• Task requirements:
Copy the listing from the line containing "You are a computer-use" through the end of the listing, leaving out any pictures.

— START —

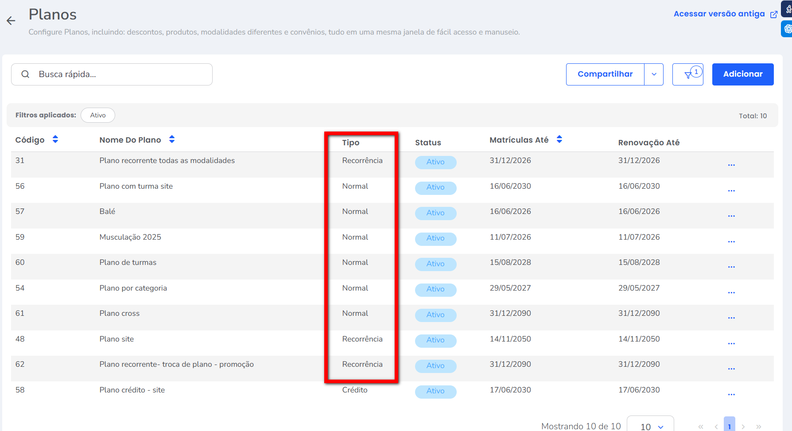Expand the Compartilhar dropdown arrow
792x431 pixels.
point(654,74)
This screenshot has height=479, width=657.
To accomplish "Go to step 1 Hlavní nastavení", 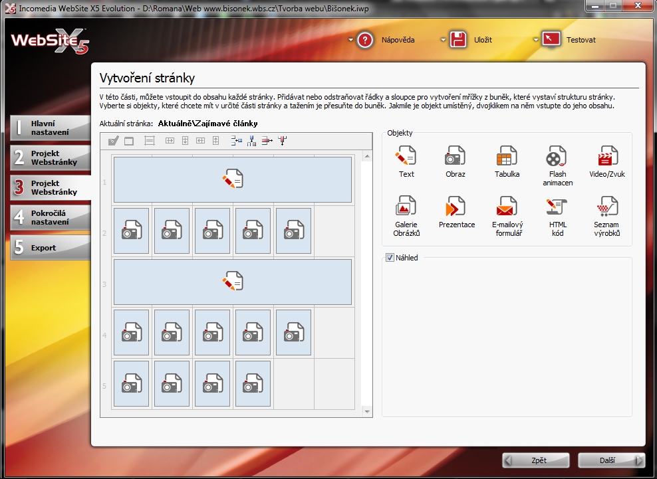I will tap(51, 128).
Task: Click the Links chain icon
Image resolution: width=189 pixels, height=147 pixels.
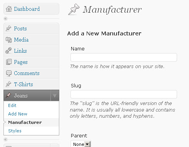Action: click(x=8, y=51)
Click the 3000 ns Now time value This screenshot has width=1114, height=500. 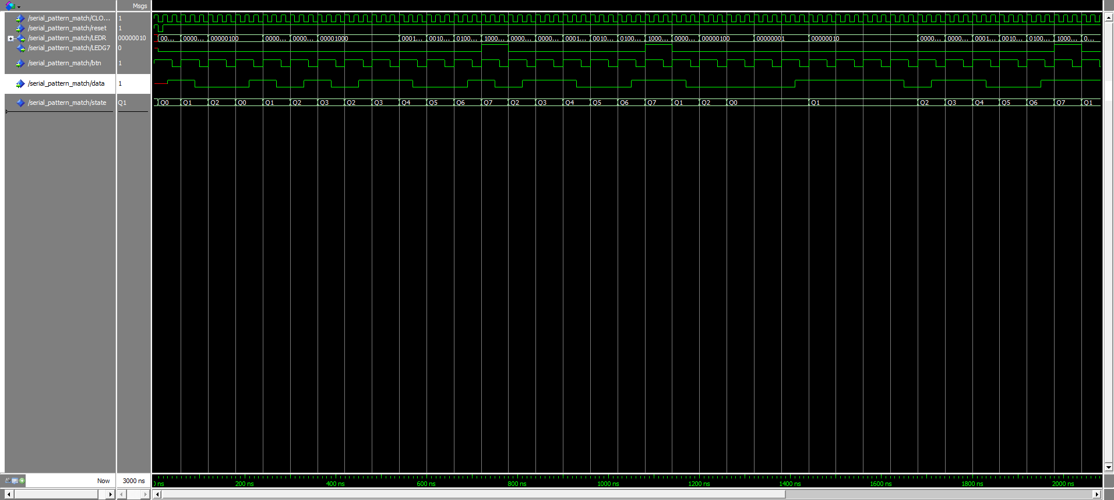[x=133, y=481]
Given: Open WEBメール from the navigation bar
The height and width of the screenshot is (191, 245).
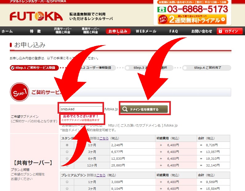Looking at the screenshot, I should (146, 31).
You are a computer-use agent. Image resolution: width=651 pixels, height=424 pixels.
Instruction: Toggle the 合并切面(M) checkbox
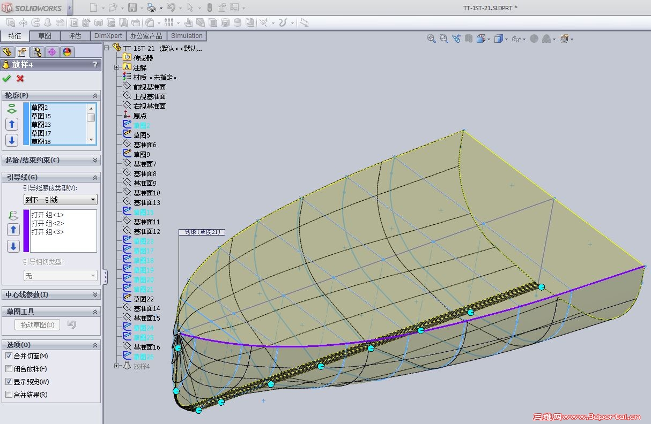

— END —

• Correct response:
You are a computer-use agent. Image resolution: width=651 pixels, height=424 pixels.
Instruction: Toggle the 合并切面(M) checkbox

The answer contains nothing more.